In the original version of this article, a group was defined to be an M-group if "G/C_G(F(G)) is nilpotent". I have found no sources backing up this claim, and many sources backing up the two definitions provided now. I deleted the original definition as unsourced. To demonstrate it is not just equivalent to a standard definition, here are some remarks. I will call a group a VM-group if G/C_G(F(G)) is nilpotent.

Firstly "VM" and "monomial" are not equivalent, and only mildly related:

  • There are monomial groups that are not VM: The symmetric group of order 24 is a monomial group, but the centralizer of its Fitting subgroup is K4 with quotient isomorphic to S3, so not nilpotent.
  • There are VM-groups that are not monomial: The simple group A5 of order 60 is VM, but every monomial group is sovlable by Taketa's theorem (Isaacs 5.13).
  • Every solvable VM-group is a monomial group (Isaacs 6.22 and 6.23 show that if N is an A-group and G/N is nilpotent, then G is a monomial group, and in a solvable group N=C_G(F(G)) is abelian).

Secondly, "VM" and "modular" are not equivalent:

  • There are VM groups that are not modular: The dihedral group of order 8 and the nonabelian group of exponent p and order p^3 are both VM but not modular. Since every nilpotent group is VM, this probably means the ideas are unrelated.
  • There are modular groups that are not VM: extended Tarski monsters are modular, but not VM
  • I believe every finite modular group is VM by Iwasawa's structure theorem.

At any rate, the VM definition appears to be unsourceable, but I left it here in case someone wants to give it a try. JackSchmidt (talk) 23:38, 12 February 2008 (UTC)[reply]
##############################
Stated goal a: Put the entries into a JSON list of strings, one string per line and blank lines omitted, beginning at the start of the entries and stopping after the line that contains "This screenshot has width=1456, height=819.".

(Text and item location entries)
##############################
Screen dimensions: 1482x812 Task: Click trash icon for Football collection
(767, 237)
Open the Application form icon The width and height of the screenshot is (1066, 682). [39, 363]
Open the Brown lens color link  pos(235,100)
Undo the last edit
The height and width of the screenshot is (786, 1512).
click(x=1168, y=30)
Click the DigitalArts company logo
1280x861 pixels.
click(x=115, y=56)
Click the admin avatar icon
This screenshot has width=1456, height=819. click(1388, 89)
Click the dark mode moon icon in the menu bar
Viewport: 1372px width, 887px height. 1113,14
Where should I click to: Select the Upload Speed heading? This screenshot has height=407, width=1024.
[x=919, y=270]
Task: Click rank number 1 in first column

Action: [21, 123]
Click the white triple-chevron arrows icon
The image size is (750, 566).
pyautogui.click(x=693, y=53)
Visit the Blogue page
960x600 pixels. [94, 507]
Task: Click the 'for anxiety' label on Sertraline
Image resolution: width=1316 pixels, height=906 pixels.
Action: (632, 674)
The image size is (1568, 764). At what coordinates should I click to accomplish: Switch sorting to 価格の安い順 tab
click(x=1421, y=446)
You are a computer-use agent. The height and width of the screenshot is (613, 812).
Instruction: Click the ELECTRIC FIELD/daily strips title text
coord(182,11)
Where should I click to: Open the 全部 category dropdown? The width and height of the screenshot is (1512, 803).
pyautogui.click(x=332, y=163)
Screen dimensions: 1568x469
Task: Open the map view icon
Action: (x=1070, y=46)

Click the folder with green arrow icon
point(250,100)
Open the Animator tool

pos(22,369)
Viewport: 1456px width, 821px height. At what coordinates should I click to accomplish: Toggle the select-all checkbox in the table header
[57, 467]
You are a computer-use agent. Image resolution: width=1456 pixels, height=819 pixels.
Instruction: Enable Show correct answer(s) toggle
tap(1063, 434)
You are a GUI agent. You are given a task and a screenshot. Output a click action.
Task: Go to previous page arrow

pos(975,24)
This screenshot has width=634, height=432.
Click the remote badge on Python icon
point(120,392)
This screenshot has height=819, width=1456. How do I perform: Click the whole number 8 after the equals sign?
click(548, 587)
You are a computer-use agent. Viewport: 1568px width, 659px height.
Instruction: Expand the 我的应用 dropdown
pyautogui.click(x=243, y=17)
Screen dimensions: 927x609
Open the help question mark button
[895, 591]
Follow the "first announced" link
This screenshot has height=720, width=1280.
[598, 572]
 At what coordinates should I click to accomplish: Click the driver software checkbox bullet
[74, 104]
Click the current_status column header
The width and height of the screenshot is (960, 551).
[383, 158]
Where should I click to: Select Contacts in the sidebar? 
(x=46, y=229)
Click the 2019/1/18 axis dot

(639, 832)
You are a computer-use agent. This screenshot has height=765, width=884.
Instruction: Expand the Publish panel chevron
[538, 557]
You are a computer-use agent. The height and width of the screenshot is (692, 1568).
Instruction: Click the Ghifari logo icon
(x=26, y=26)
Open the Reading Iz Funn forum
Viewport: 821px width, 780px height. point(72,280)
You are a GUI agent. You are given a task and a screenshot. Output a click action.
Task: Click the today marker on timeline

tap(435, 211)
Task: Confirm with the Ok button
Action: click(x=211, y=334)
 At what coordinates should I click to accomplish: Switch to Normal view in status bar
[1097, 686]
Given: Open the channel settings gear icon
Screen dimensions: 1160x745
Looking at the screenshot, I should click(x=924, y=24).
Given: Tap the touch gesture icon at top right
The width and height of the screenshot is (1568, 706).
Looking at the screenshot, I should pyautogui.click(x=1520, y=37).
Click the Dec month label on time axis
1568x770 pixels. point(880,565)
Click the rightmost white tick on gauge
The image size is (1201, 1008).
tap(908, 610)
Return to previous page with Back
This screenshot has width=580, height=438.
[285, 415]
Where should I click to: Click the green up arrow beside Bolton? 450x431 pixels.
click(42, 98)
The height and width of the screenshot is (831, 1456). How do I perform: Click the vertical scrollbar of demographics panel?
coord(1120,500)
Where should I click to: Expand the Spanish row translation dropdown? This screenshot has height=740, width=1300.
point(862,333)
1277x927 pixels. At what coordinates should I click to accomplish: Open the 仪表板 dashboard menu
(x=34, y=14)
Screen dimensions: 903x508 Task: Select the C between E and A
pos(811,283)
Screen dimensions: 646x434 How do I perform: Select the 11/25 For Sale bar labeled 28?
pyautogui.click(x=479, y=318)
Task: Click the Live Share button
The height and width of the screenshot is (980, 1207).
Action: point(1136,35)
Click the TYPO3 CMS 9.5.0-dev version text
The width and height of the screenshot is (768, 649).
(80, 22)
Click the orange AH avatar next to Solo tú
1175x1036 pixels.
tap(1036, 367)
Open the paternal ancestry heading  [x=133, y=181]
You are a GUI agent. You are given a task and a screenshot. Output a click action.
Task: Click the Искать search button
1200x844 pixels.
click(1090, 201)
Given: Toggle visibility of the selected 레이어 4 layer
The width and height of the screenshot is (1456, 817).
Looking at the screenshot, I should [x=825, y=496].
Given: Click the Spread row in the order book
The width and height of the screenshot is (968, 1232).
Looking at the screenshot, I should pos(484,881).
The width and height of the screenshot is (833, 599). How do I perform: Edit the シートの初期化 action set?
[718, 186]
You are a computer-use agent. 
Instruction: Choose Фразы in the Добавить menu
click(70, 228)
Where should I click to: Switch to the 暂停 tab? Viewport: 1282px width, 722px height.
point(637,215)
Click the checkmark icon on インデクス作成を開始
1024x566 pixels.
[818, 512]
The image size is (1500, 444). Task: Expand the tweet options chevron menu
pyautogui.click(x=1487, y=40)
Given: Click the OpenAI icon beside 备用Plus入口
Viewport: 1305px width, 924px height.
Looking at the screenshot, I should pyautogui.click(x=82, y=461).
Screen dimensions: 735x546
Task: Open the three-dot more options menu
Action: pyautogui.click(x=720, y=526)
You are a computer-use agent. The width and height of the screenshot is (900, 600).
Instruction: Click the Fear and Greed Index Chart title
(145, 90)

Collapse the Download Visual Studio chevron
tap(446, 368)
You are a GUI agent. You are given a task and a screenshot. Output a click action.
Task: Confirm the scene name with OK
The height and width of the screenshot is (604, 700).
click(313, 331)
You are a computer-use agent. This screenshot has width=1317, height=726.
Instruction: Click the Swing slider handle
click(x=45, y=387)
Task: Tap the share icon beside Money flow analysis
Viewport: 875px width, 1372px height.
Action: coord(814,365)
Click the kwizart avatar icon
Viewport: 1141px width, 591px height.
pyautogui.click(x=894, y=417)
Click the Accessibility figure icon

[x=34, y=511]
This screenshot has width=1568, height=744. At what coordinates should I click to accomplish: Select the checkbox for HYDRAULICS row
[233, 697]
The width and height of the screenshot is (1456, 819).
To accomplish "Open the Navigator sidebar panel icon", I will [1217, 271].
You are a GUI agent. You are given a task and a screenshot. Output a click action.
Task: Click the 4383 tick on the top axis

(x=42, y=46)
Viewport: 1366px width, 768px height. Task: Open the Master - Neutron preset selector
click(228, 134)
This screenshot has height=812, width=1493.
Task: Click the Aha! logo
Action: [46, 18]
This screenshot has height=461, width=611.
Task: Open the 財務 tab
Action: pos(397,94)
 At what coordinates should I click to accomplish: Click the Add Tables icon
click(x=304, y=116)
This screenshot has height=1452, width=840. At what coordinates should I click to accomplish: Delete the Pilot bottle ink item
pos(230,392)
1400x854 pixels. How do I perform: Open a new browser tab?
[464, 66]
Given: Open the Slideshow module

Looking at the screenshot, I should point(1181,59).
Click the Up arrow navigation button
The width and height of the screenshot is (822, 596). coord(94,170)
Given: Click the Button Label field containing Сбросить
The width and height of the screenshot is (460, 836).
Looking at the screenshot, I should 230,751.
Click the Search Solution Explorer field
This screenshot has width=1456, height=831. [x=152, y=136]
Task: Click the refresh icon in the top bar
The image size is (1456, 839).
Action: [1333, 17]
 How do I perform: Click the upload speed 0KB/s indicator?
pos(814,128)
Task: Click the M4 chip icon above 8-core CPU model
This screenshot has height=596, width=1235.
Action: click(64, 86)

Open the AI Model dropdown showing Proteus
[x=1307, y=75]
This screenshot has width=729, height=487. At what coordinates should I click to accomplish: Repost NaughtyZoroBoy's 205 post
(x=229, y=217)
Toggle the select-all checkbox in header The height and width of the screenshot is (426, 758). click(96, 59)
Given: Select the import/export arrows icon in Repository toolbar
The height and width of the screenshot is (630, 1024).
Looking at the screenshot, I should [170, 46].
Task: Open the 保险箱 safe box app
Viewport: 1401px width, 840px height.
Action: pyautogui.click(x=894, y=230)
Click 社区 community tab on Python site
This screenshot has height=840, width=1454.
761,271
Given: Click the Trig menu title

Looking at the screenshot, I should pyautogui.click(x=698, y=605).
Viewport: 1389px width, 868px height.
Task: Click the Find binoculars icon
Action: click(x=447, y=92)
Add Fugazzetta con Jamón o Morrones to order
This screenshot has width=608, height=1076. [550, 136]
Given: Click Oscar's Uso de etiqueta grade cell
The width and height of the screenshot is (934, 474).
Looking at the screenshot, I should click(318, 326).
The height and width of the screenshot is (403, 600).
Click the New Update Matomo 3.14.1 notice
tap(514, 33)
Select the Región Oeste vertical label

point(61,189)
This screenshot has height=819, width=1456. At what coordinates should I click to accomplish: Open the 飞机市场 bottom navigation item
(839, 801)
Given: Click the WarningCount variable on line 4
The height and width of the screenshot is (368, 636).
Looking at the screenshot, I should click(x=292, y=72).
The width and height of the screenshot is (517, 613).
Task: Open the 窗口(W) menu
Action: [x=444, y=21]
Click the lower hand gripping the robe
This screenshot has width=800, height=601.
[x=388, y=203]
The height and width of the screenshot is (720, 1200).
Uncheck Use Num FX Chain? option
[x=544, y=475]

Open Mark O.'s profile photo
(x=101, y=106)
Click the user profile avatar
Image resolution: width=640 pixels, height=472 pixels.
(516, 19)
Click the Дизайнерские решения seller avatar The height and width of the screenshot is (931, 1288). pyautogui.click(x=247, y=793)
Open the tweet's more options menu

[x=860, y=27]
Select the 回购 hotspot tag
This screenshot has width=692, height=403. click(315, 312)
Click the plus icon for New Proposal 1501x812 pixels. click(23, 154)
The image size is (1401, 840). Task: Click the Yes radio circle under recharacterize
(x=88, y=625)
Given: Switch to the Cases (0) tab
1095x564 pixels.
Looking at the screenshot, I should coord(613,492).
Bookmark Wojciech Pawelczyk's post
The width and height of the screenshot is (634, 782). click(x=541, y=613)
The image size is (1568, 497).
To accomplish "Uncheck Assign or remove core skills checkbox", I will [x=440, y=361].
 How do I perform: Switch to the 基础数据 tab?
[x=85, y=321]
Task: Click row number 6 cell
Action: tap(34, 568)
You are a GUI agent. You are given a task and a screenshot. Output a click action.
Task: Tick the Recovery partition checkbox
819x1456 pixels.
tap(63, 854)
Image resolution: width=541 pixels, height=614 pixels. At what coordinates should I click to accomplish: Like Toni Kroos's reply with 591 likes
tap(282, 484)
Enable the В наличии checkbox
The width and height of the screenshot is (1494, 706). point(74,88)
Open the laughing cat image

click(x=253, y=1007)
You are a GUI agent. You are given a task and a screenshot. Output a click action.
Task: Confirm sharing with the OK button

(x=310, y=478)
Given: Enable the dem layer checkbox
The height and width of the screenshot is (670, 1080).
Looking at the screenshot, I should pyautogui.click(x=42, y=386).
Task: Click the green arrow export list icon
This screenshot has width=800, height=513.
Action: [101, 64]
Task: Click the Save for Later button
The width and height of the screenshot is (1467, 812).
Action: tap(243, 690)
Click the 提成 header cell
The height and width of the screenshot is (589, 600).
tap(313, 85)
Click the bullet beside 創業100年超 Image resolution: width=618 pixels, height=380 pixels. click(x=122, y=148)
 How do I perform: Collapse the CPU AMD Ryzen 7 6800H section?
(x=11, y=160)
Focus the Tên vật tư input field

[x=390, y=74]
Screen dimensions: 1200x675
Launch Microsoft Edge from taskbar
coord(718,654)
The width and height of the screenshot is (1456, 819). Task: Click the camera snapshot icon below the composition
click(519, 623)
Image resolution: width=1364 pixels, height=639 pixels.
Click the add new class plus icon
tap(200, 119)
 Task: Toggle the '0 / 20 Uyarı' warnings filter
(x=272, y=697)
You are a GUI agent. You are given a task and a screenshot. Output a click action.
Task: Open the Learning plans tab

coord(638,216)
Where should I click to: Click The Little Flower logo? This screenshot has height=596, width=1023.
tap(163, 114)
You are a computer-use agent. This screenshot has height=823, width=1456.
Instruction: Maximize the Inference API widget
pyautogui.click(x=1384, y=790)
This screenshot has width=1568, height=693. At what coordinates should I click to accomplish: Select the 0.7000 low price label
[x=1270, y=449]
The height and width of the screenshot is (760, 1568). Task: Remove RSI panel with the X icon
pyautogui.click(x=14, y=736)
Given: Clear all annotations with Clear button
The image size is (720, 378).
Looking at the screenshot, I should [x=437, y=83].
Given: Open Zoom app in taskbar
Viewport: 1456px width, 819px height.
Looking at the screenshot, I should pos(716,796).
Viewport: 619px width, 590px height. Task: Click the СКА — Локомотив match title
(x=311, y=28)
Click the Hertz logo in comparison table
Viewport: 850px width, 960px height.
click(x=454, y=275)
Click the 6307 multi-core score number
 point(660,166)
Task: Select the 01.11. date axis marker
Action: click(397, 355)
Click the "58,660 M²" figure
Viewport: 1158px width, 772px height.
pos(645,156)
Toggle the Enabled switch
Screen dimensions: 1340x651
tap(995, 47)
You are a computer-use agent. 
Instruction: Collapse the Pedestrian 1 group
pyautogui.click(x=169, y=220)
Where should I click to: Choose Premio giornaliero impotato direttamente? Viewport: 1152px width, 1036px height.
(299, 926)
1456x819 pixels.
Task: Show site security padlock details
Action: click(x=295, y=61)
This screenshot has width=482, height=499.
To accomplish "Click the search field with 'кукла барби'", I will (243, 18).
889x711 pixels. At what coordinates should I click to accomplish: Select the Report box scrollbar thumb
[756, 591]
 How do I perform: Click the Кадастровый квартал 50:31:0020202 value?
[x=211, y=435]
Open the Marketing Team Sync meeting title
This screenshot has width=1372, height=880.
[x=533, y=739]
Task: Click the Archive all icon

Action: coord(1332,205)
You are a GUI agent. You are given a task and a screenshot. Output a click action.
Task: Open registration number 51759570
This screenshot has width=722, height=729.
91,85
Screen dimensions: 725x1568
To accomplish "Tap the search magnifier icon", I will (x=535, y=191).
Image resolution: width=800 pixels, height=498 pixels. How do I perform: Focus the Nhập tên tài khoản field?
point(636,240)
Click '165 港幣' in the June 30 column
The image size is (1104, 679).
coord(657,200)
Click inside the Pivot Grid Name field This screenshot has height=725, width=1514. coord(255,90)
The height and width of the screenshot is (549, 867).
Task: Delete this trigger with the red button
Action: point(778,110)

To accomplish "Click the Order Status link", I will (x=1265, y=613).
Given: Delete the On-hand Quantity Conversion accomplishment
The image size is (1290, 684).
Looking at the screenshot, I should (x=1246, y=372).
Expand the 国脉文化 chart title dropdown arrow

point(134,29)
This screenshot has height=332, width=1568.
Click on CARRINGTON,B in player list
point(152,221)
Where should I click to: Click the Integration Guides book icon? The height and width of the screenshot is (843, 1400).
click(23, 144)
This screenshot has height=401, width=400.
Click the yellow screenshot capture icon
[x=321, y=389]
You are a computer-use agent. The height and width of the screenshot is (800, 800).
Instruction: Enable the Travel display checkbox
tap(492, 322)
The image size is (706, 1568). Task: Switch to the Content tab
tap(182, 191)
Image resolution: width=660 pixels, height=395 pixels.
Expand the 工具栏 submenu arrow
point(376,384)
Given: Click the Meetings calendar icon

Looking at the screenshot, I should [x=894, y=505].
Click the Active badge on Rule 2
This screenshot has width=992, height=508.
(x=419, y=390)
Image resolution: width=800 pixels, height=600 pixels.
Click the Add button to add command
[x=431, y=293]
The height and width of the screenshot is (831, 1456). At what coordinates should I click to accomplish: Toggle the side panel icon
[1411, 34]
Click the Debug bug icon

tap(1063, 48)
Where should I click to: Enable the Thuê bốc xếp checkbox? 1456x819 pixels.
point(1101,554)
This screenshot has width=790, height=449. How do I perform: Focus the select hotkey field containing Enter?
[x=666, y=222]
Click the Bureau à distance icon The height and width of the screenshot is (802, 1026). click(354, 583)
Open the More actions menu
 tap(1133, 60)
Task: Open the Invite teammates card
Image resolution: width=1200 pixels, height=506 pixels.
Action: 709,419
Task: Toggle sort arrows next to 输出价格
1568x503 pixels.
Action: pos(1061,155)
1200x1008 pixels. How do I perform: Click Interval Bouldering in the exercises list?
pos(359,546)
##############################
Stated goal b: According to the comment on M-groups, why is the symmetric group of order 24 not a VM-group?

Result a:
[
  "Screen dimensions: 1482x812 Task: Click trash icon for Football collection",
  "(767, 237)",
  "Open the Application form icon The width and height of the screenshot is (1066, 682). [39, 363]",
  "Open the Brown lens color link  pos(235,100)",
  "Undo the last edit",
  "The height and width of the screenshot is (786, 1512).",
  "click(x=1168, y=30)",
  "Click the DigitalArts company logo",
  "1280x861 pixels.",
  "click(x=115, y=56)",
  "Click the admin avatar icon",
  "This screenshot has width=1456, height=819. click(1388, 89)"
]

Result b: The centralizer of its Fitting subgroup is K4, and the quotient by it is isomorphic to S3, which is not nilpotent. A VM-group is defined as one where G/C_G(F(G)) is nilpotent, so this group fails the definition.